The recent focus on UK milk prices has put a fresh spotlight on an old problem. We have shaped our agriculture over decades through the way we shop, the way we buy and the way we make laws. Modern dairying is going down a path that we ourselves have made for it and the result is a system that fails farmers, communities, animals and the environment.

Dairy farmers have either to run ever faster, or lose their farms. Dairy cows are increasingly kept indoors where they are pushed beyond their limits, producing more and suffering ill-health in the process. As dairy farms’ size increases, so does their ability to pollute, consume the world’s precious grain stocks and damage our countryside.

At Compassion, we believe that dairy farming in the UK, and indeed throughout the world, deserves a food and farming system that gives farmers a fair price – for a fair product. And a fair product is one that is fair to us all; that supports our environment and our rural communities, that provides us with high quality nutritious food and our dairy cows with a good life.

Reform is clearly needed, and it provides us the opportunity to make farming work for people, for animals and for the planet. It’s an opportunity we would be fools to waste.

We are calling for urgent action to ensure that a fair price is paid for a fair product.

What can be done to encourage humane sustainable dairy farming?
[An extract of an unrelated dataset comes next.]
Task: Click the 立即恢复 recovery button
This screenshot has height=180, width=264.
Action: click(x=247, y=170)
  • Government can provide appropriate mediation and/or ombudsman services to ensure that the interests of farmers and society are given full regard in setting the price structure for a fair price for a fair product.
  • Government and industry can work together to provide a statutory guarantee for farm gate milk prices that allows farmers a sustainable price that includes a living wage, room for investment in the business and delivery of good dairy cow welfare.
  • The EU can agree legal standards for dairy welfare.
  • The EU can also provide mandatory labelling for animal products, by method of production.
  • Industry can consider premium payments for high welfare systems and good welfare outcomes.
  • Government can ensure that tax and other fiscal measures make farmers pay production’s hidden costs to the environment, while rewarding moves to humane-sustainable agriculture.
  • All groups can raise consumer awareness of food and farming, with particular reference to livestock production.
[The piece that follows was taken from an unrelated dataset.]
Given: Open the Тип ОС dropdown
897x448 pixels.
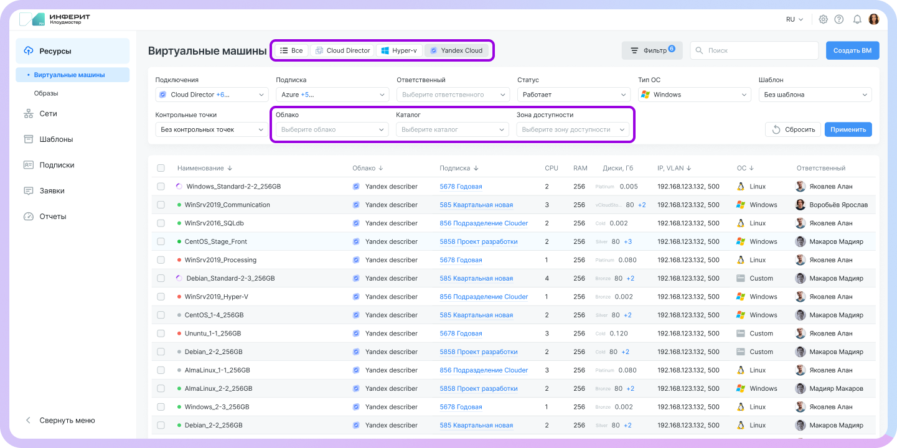Looking at the screenshot, I should pyautogui.click(x=694, y=95).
Our team here is committed to lobbying both UK and EU Governments to achieve a fairer farming system for all. We also engage directly with the food industry to improve the welfare of animals throughout the supply chain. Your support is hugely appreciated.  Thank you so much.

Good vibrations

Thursday, November 24th, 2011

Xalapa, Mexico: It could be an English upland scene, except the light is so good the grass looks greener than I’ve ever seen. Small groups of black and white cows are dotted across a rolling landscape. A tiny hummingbird flits like an electric bumble-bee around a roadside conifer.

This is southeast Mexico and we’re at an altitude of 2,000 metres on the lower slopes of an ancient volcano. Our ascent was coloured by the sight of dairy cows eating grass like they should. The contrast from California two days ago is stark; cows grazing naturally versus a land perversely peppered with mega-dairies; industrial facilities with thousands of cows crowded in one place.

We’ve stopped outside the village of Acajete and look toward the Sierra Madre mountain range shrouded in the morning mist. In the distance, the bustling city of Xalape winks in the sunlight. A farm-hand walks up the hill carrying three white buckets. Wearing a blue Ferrari tee-shirt, white wellies and a baseball cap, he waves and beckons warmly. We are treated to an impromptu tour of the farm.

Ana Maria Frauzoni Hernandez, a farmer herself and veterinarian, arrives to take us round. We are taken through a cluster of modest flat-roofed buildings that comprise the farmhouse and the dairy. There’s an unmistakable smell in the air; of baby-sweet dairy mixed with a slight hint of manure. Hernandez explains that this is her brother’s farm. She talks about respecting the cow as a noble animal. We walk past scattered trees to where 20 calves are loafing in the sun. I stand in the inevitable cow-pat.

It’s just one of 34 farms in a local dairy cooperative. It’s a pretty big farm by European standards. There are 500 cows on this farm, but you really wouldn’t know it as the cows gently graze in small clusters across the hillside.

We watch as forty Friesian cows are milked on the hillside. The cows and two farm-hands stand amongst a smattering of silver milk-churns. Hernandez explains that the cows are milked twice a day. Her father used to milk them three times a day but the cows got stressed. When milking is over, a horse carries the churns up the hill. The cows walk up the hill too. It’s wonderful to see them walking naturally; without the bloated bulging udders and splayed back legs so characteristic of what we saw on California’s mega-dairies.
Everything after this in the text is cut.